═══ Records shown ═══

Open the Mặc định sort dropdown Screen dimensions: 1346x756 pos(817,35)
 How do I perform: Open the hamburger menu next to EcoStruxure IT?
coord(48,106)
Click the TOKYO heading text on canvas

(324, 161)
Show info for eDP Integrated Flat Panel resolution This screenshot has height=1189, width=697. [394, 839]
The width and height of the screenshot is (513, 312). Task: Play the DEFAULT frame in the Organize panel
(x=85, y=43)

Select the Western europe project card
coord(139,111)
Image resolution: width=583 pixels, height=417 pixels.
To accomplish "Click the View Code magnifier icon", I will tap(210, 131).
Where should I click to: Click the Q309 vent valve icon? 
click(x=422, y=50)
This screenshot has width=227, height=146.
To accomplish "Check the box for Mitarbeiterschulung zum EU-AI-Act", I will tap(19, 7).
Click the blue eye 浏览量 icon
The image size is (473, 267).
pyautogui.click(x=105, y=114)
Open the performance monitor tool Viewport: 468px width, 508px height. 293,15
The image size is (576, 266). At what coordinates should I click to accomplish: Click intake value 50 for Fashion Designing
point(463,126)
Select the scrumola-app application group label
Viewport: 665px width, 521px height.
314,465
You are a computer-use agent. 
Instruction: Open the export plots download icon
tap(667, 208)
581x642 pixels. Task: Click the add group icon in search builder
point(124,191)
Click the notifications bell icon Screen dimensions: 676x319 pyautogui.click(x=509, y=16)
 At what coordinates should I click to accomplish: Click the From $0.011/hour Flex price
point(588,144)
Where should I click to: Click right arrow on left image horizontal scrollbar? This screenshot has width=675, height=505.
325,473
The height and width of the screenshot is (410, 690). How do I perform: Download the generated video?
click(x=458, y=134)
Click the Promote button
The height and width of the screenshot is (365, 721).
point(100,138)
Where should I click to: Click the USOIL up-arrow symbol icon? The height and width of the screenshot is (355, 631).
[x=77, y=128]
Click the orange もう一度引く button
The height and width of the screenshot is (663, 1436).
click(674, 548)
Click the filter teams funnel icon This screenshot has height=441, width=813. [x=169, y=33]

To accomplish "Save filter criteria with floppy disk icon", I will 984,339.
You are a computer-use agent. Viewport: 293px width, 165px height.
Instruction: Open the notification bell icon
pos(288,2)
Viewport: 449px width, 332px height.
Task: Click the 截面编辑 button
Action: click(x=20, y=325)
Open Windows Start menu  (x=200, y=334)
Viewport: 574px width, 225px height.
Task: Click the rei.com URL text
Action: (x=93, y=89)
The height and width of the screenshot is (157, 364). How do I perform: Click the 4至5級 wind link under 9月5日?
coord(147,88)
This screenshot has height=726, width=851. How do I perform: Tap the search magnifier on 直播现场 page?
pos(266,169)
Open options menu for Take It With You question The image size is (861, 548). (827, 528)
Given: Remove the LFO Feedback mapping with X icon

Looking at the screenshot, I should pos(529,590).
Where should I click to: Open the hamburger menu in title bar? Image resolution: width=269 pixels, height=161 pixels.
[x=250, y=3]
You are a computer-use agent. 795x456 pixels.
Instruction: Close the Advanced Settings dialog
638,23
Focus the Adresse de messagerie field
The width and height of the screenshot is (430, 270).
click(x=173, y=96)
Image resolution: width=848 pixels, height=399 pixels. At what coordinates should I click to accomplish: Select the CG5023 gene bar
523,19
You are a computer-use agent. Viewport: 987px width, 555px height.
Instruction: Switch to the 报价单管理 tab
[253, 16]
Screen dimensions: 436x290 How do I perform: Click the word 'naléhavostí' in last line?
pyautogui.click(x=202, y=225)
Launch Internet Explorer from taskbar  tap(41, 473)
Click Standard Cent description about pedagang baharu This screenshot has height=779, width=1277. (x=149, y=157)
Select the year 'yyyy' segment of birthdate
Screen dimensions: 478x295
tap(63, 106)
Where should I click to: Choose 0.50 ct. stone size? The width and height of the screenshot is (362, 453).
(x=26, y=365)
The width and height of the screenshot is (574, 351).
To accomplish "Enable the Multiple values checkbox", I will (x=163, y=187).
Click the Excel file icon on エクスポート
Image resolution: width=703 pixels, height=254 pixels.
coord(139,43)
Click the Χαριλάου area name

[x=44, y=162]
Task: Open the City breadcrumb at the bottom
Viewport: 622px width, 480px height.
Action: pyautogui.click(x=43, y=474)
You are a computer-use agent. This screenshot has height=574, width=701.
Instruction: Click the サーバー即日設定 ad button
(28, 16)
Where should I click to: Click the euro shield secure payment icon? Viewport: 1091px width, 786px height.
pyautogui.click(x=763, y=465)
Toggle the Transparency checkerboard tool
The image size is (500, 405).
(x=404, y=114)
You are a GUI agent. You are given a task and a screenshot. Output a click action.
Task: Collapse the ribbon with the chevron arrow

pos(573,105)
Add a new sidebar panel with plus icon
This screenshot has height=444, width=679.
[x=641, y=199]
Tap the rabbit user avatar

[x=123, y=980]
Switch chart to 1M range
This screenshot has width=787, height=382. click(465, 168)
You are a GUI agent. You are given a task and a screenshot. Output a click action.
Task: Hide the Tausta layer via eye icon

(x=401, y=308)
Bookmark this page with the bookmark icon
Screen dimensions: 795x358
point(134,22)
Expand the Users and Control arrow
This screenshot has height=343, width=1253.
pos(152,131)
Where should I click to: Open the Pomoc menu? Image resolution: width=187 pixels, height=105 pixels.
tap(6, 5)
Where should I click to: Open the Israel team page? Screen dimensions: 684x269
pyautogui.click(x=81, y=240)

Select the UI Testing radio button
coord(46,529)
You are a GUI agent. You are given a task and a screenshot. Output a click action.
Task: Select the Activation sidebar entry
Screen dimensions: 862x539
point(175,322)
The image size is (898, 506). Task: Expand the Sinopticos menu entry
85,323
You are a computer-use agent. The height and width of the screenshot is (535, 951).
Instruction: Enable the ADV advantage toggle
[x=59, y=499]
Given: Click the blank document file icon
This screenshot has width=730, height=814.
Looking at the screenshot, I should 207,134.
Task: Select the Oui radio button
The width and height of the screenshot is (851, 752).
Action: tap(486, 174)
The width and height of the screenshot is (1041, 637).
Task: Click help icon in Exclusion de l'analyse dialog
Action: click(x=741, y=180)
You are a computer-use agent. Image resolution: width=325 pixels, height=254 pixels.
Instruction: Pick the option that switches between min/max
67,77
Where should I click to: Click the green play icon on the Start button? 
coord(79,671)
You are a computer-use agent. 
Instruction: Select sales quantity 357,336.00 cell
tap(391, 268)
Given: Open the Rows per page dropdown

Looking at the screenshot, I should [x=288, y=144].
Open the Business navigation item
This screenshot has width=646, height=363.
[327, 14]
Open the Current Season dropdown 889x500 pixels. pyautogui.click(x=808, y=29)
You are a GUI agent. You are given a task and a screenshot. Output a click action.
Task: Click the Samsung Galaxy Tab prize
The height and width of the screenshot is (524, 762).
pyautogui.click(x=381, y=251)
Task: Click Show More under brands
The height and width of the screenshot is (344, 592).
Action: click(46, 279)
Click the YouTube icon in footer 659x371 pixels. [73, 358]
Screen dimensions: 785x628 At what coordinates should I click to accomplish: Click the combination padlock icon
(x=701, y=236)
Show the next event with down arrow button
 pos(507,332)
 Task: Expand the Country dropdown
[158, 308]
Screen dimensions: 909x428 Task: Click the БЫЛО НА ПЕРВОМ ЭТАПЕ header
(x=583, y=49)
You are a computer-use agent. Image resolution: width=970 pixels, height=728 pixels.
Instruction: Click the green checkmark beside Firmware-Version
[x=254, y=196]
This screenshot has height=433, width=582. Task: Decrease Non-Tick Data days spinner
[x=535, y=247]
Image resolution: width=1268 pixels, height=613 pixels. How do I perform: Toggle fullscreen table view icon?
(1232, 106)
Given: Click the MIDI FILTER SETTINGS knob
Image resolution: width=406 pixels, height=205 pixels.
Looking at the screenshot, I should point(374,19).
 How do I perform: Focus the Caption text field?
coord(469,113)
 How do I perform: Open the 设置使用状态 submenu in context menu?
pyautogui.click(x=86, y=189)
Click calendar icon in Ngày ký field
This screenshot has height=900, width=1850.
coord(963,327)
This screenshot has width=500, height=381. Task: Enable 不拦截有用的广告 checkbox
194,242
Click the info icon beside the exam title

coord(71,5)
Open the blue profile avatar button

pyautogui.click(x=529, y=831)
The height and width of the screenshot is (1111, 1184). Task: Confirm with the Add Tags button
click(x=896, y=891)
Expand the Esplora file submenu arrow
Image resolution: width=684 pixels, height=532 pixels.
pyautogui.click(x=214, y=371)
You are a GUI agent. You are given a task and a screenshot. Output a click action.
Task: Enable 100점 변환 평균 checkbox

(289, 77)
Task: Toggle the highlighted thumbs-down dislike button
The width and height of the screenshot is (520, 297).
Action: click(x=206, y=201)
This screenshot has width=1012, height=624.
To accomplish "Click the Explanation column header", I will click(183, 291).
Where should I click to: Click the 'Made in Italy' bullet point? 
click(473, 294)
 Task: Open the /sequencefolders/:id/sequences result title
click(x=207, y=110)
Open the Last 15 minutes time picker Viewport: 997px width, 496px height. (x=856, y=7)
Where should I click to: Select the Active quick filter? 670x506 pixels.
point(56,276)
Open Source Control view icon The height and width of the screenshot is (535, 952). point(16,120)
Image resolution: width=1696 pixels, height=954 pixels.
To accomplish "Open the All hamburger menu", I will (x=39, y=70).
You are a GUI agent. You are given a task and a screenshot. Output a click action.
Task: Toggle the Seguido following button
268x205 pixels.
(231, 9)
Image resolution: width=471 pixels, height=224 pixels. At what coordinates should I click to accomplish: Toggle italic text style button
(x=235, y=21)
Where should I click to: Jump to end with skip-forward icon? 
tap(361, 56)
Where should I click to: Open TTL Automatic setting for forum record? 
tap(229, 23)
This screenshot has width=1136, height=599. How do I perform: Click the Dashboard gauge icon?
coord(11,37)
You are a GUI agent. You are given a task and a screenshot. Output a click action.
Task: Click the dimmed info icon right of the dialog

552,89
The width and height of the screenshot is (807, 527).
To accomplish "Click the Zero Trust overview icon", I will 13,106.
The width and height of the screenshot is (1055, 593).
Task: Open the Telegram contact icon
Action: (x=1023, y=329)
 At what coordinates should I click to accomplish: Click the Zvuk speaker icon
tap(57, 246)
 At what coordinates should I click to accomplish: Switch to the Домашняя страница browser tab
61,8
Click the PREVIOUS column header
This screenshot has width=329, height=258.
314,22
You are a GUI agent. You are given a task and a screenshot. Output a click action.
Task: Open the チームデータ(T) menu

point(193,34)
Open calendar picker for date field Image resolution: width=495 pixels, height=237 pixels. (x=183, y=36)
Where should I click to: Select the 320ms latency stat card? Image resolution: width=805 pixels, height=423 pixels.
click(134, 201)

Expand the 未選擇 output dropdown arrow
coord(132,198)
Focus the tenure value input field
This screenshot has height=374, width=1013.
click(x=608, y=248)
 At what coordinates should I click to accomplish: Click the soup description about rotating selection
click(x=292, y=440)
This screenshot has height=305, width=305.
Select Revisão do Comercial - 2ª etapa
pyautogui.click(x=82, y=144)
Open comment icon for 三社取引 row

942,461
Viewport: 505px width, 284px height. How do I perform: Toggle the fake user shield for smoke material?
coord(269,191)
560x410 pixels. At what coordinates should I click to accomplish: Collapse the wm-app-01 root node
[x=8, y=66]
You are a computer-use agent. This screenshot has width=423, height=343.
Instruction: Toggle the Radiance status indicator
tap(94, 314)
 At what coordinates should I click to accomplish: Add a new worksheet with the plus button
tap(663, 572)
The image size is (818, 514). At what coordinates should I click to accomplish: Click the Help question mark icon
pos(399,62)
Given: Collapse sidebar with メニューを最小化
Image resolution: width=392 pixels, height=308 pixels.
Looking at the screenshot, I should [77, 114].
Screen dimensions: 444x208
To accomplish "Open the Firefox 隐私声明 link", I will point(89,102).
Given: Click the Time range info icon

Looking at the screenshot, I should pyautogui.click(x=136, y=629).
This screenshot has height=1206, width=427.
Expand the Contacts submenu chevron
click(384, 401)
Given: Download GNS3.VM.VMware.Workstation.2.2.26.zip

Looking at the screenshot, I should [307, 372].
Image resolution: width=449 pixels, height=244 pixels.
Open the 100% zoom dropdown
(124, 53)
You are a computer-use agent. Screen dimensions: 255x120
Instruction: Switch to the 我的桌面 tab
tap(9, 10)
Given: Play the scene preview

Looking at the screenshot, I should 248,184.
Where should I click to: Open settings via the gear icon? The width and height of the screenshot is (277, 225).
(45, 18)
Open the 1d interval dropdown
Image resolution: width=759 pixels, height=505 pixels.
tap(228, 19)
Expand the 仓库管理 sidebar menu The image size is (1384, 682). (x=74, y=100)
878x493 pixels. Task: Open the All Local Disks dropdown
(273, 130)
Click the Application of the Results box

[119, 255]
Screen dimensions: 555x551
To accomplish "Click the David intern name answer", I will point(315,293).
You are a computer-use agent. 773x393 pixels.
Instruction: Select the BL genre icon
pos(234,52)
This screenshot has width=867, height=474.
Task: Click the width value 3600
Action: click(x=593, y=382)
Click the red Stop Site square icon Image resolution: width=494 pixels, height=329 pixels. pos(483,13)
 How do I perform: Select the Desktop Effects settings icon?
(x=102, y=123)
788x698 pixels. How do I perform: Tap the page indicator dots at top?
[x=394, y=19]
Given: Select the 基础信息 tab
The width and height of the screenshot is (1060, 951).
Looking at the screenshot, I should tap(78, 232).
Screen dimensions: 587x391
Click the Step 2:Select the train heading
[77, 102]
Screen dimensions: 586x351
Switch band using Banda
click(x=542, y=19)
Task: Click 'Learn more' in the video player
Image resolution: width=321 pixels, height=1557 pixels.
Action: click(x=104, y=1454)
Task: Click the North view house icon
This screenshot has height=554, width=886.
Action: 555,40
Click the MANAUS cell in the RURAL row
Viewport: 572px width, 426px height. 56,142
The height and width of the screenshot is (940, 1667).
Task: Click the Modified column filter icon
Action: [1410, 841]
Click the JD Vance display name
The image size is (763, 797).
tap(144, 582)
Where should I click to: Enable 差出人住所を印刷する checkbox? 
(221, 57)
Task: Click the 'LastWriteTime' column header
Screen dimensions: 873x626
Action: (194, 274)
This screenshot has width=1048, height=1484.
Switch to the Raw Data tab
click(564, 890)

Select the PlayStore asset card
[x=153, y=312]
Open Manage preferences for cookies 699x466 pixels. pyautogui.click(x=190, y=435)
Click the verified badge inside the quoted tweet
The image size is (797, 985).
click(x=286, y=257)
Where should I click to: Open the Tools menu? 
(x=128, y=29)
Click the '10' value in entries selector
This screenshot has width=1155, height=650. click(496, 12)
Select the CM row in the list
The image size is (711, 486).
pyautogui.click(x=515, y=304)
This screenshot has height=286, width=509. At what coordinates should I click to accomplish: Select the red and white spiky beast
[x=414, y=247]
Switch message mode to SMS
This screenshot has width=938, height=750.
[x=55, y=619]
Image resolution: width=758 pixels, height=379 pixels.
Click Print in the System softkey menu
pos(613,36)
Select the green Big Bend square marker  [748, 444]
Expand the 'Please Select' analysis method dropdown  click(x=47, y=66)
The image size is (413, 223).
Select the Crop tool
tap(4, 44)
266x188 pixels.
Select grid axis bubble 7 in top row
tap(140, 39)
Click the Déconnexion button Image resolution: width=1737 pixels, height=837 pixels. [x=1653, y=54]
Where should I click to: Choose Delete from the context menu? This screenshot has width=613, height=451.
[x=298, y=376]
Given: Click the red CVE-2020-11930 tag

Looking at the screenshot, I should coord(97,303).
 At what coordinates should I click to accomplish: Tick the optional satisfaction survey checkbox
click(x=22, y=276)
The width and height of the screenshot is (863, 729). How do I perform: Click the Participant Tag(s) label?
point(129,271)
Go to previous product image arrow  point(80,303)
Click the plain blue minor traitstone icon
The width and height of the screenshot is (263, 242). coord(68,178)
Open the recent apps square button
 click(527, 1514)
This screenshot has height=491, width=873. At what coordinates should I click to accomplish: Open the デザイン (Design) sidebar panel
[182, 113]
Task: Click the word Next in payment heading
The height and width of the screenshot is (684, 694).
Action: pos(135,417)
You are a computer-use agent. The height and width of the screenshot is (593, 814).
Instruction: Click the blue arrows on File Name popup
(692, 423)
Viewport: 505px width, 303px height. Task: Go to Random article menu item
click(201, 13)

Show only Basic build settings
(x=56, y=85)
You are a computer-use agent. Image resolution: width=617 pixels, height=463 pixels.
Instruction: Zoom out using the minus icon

═══

The lines above from the one with "Screen dimensions: 862x539" through the one with "Given: Click the blank document file icon" are to be duplicated exactly, ends included, with nothing added.

*Answer to this exercise:*
Screen dimensions: 862x539
point(175,322)
The image size is (898, 506). Task: Expand the Sinopticos menu entry
85,323
You are a computer-use agent. The height and width of the screenshot is (535, 951).
Instruction: Enable the ADV advantage toggle
[x=59, y=499]
Given: Click the blank document file icon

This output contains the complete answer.